An Indian in Bloomsbury

India’s hugely influential progressive writers’ movement dates its inception to a meeting in the basement of the Nanking restaurant in Denmark Street – even then London’s ‘Tin Pan Alley’ – in 1934. Sajjad Zaheer was among those present. He was a student from an elite Muslim family in Lucknow, who had won a reputation as a contributor to a book of short stories in Urdu two years earlier which had been promptly banned in India for offending religious sensitivities.

Among his most influential writings was a novella, London ki Ek Raat (A Night in London), written in Urdu in 1935 and published three years later. It’s a modernist-tinged story of a party given one autumn evening by an Indian student with lodgings in Bloomsbury, ‘where England’s revolutionary thinkers … gather’. As an account of an elite, radicalised diaspora in London, it stands comparison with Waguih Ghali’s Beer in the Snooker Club a generation later. It captures not simply the Indian student experience in London in the 1930s – petty racism and isolation on the one hand, camaraderie, political assertion and sexual adventure on the other – but is also an affecting account of an unsuccessful cross-cultural romance.
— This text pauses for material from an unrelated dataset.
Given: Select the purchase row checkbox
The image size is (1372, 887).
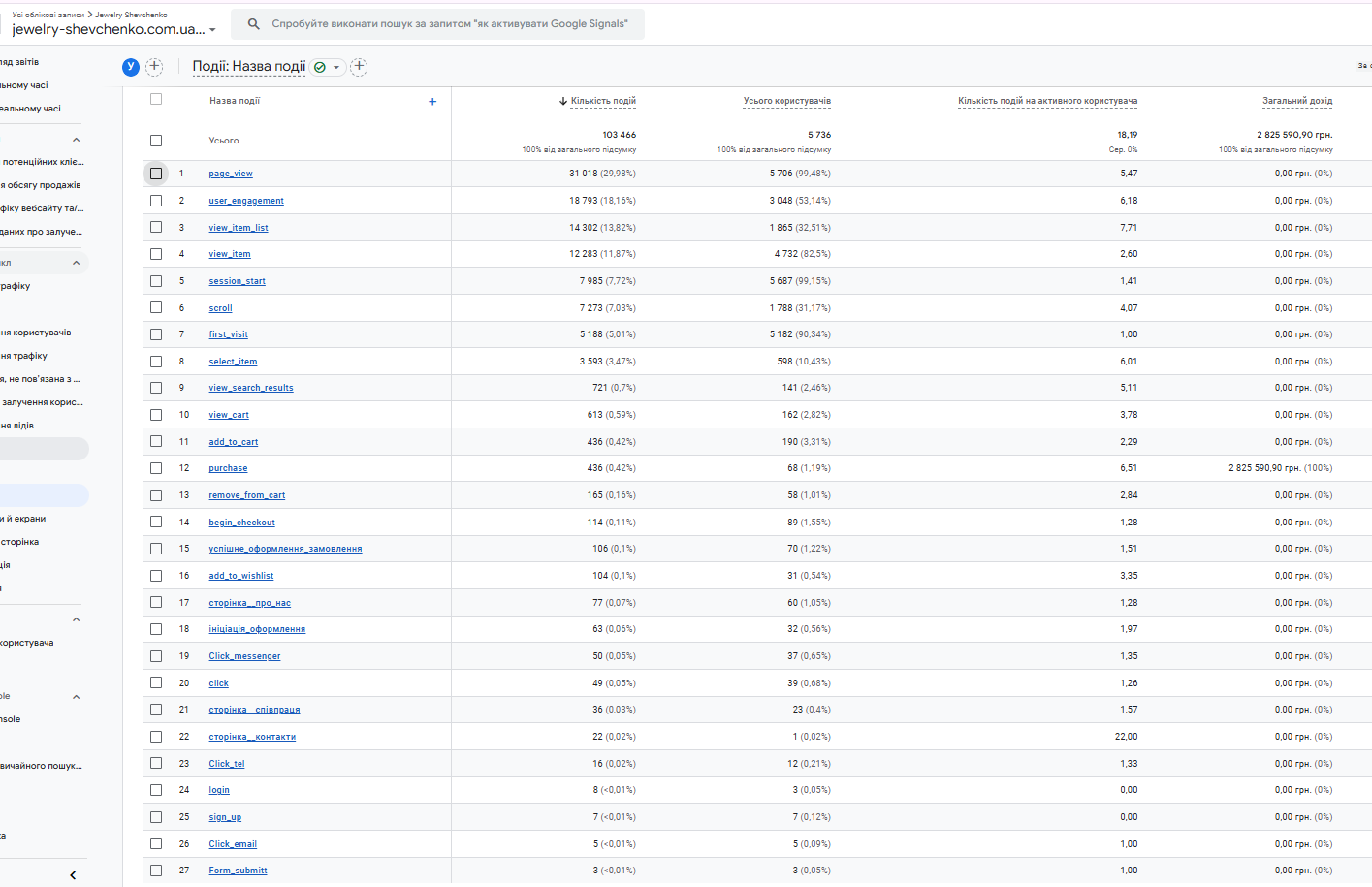Looking at the screenshot, I should [x=156, y=468].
Ralph Russell, the Urdu scholar and communist, provided a partial translation some years ago of Zaheer’s work. But it’s only now that a full English translation has been published – translated by Bilal Hashmi and published in India by Harper Perennial.

I went recently to the London launch of the book at an address in Bedford Square – not more than five minutes walk from the rooms which were the setting of the novella, and from the onetime location of the Nanking Restaurant. The event did not have the dramatic potential of the student party, nor the literary importance of the basement gathering in Denmark Street.

But it did reveal one intriguing piece of information. Zaheer’s granddaughter confirmed to me that a key character in the novella, Sheila Green – who falls in love with an Indian student to be forsaken by him for India and its national cause – was based on an English friend of her grandfather.

And so perhaps, just perhaps, his work was in part an act of expiation.

The entry on Sajjad Zaheer in Wikipedia is here.

Madhu Singh’s article on A Night in London is here.

3 Comments

  1. Bilal wrote to me about the launch of London ki Ek Raat at Bloomsbury. Just when i think i am through with SZ and his London ki ek Raat, something new turns up and i ‘m back on track looking out for more!!Andrew ! i am delighted to read this article and impressed by  the  felicity of your expression . Thanks for sharing !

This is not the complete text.